Depuis quelques jours, une rumeur persistante enflamme la toile et une partie de la presse : le Cameroun aurait été définitivement condamné par un tribunal international à verser la somme astronomique de 250 milliards de FCFA, entre pretention de Piccini et la condamnation de quoi s’ agit il ??
Il convient de le dire d’emblée avec clarté : cette information est fausse. Aucune juridiction arbitrale n’a encore prononcé une telle sentence exécutoire contre l’État du Cameroun.
La réalité juridique est tout autre. Ce montant de 250 milliards de FCFA correspond aux prétentions financières et indemnités réclamées par le groupe italien Gruppo Piccini, ancien prestataire dont le contrat a été résilié en 2019. Saisi dans le cadre d’une procédure d’arbitrage international notamment devant le CIRDI, l’ex-constructeur formule des exigences maximalistes. Mais une prétention unilatérale dans un prétoire ne constitue en rien un jugement définitif. Le dossier contentieux suit son cours, et la défense camerounaise fait valoir ses arguments avec fermeté.
Le début de l’ Affaire
Attribué à l’origine pour un montant de 163 milliards de FCFA, le projet du complexe sportif d’Olembé devait être la vitrine de la CAN Cameroun 2021. Pourtant, malgré le versement de 113 milliards de FCFA de fonds publics, le chantier s’est rapidement enlisé dans des retards répétés et insoutenables au vu des délais, une sous-traitance opaque et des manquements contractuels caractérisés. Face à cette défaillance flagrante, le gouvernement a prononcé la résiliation du contrat en novembre 2019.

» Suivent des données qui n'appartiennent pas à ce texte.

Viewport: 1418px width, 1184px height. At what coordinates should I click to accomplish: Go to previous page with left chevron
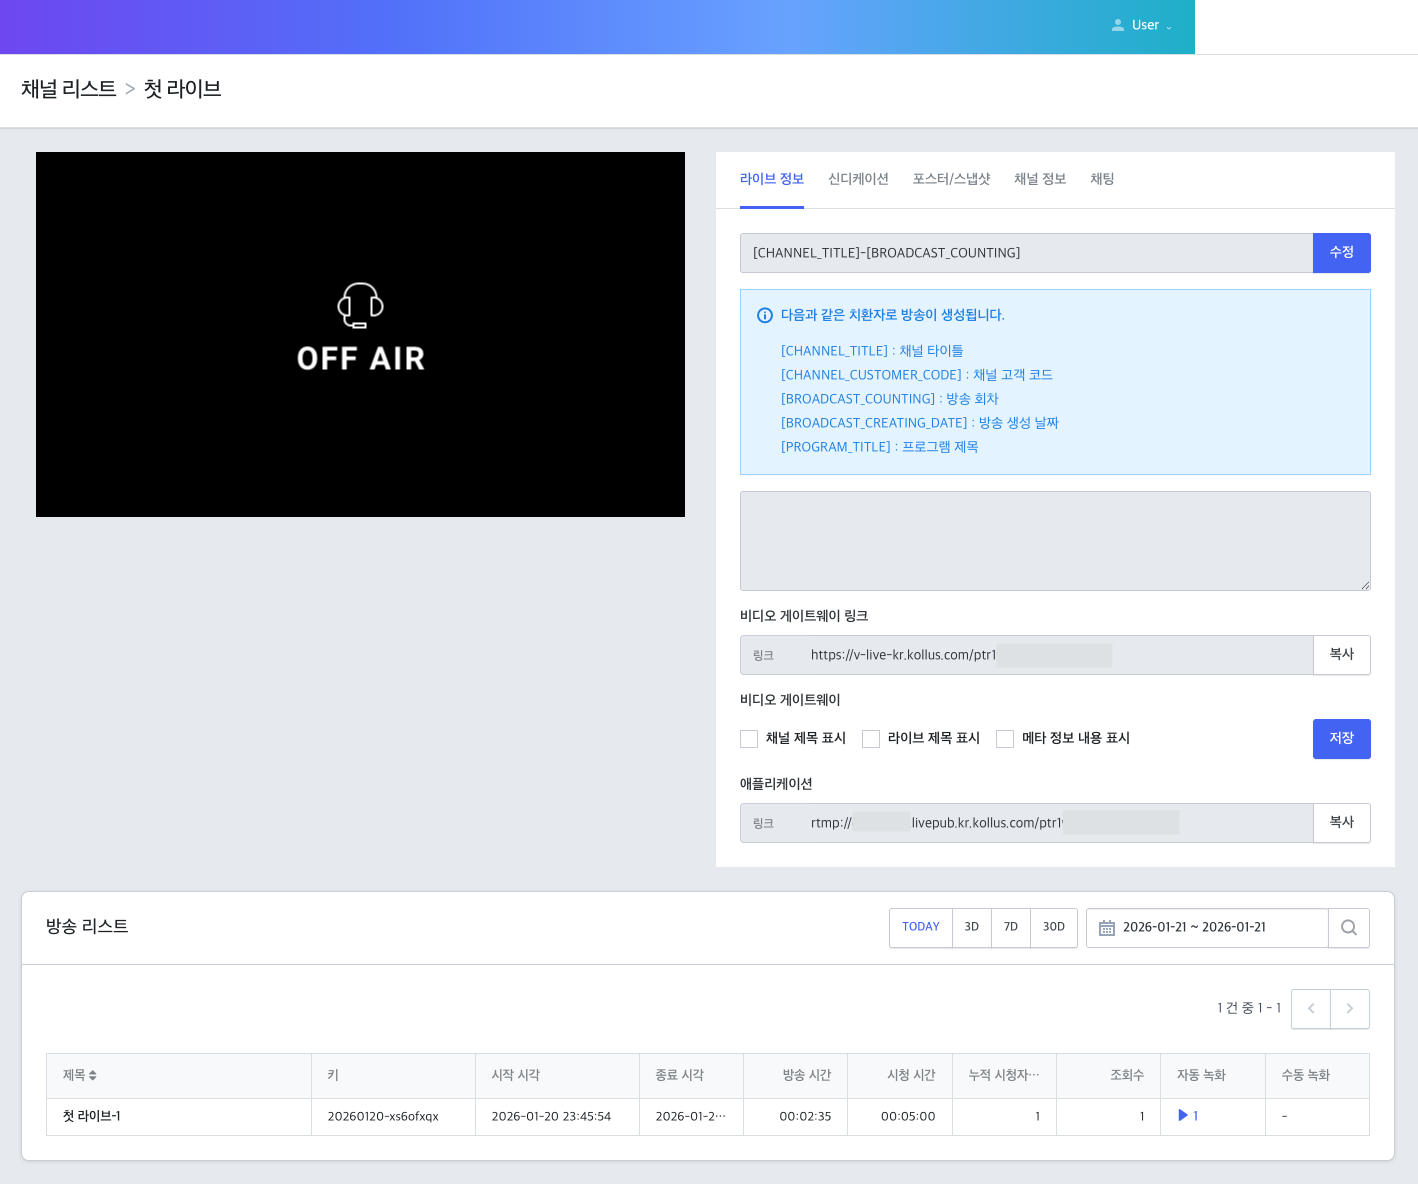click(1310, 1009)

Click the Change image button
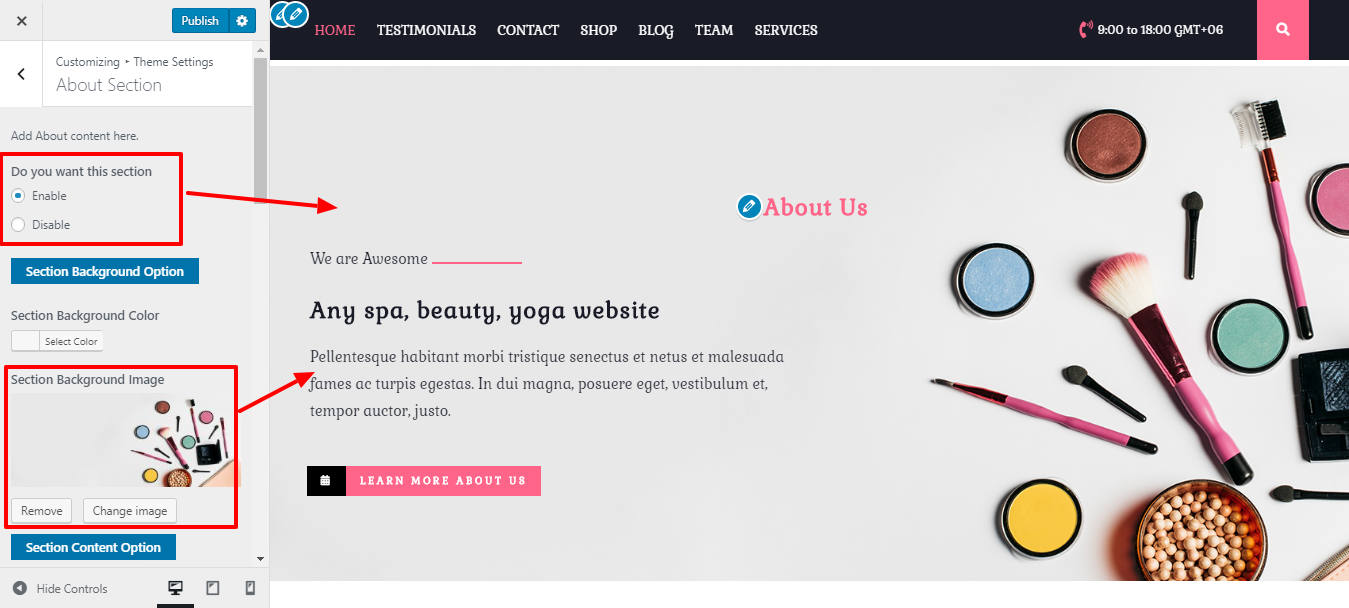(x=130, y=511)
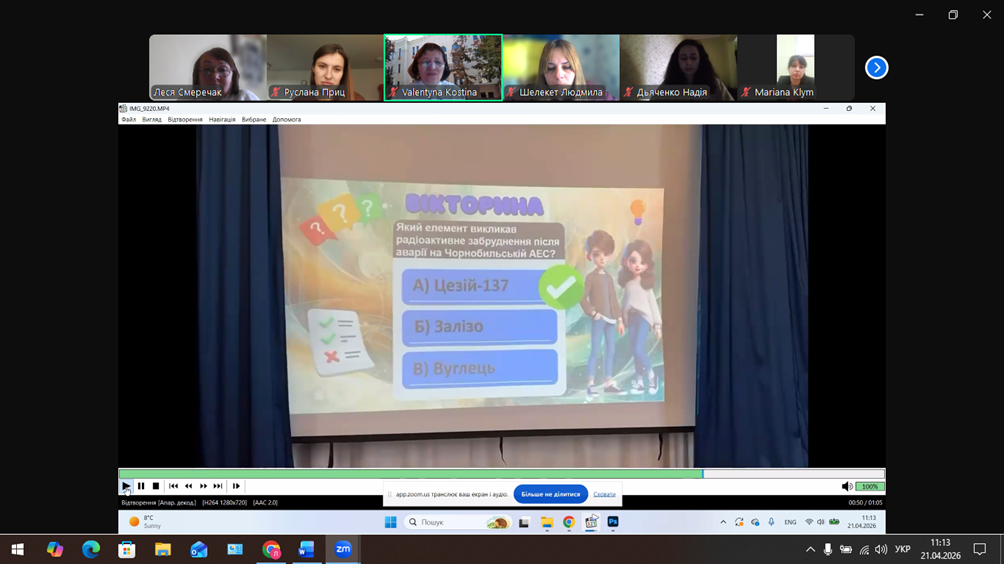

Cependant, la gestion de ce projet s’est transformée en un véritable gouffre financier. Après l’éviction de Piccini en 2019, l’État du Cameroun a signé en 2020 un contrat d’achèvement de 55 milliards de FCFA avec l’entreprise canadienne Magil Construction. Sur ce montant, le gouvernement indique avoir effectivement versé 42 milliards de FCFA à Magil (dont 38 milliards issus d’un prêt de la Standard Chartered Bank) avant la résiliation de leur convention. Ce total porté à 155 milliards de FCFA n’a pourtant pas permis de terminer le complexe : sur l’enveloppe initiale prévue, il ne reste désormais que près de 8 milliards de FCFA. L’ONIES a donc récemment annoncé la reprise des travaux d’achèvement et d’entretien en régie directe, confiée à une entreprise privée.
Le complexe d’Olembé comme « l’Immeuble de la Mort »
Le destin de ce joyau architectural ne s’arrêtera pas au chapitre des querelles juridiques. Le gouvernement a pris le taureau par les cornes en confiant la gestion et le parachèvement des infrastructures sportives à l’ Office National des Infrastructures et Équipements Sportifs (ONIES). Avec une feuille de route claire, l’ONIES s’attelle méthodiquement à lever les contraintes techniques et à achever les ouvrages annexes pour faire de ce complexe la fierté nationale voulue par le Président de la République, Paul Biya.
L’histoire urbaine du Cameroun rappelle que les grands projets connaissent parfois des trajectoires mouvementées. Chacun se souvient de la célèbre ossature abandonnée au cœur de Yaoundé, longtemps surnommée « l’Immeuble de la mort ». Après des années d’incertitudes et de faux pas, la volonté politique l’a transformée en l’actuel **Immeuble Émergence**, fierté du paysage administratif de la capitale.
Il en ira de même pour Olembé. Loin des spéculations alarmistes et des condamnations imaginaires, le Cameroun surmontera les écueils contentieux et offrira à sa jeunesse le somptueux complexe sportif qu’elle mérite.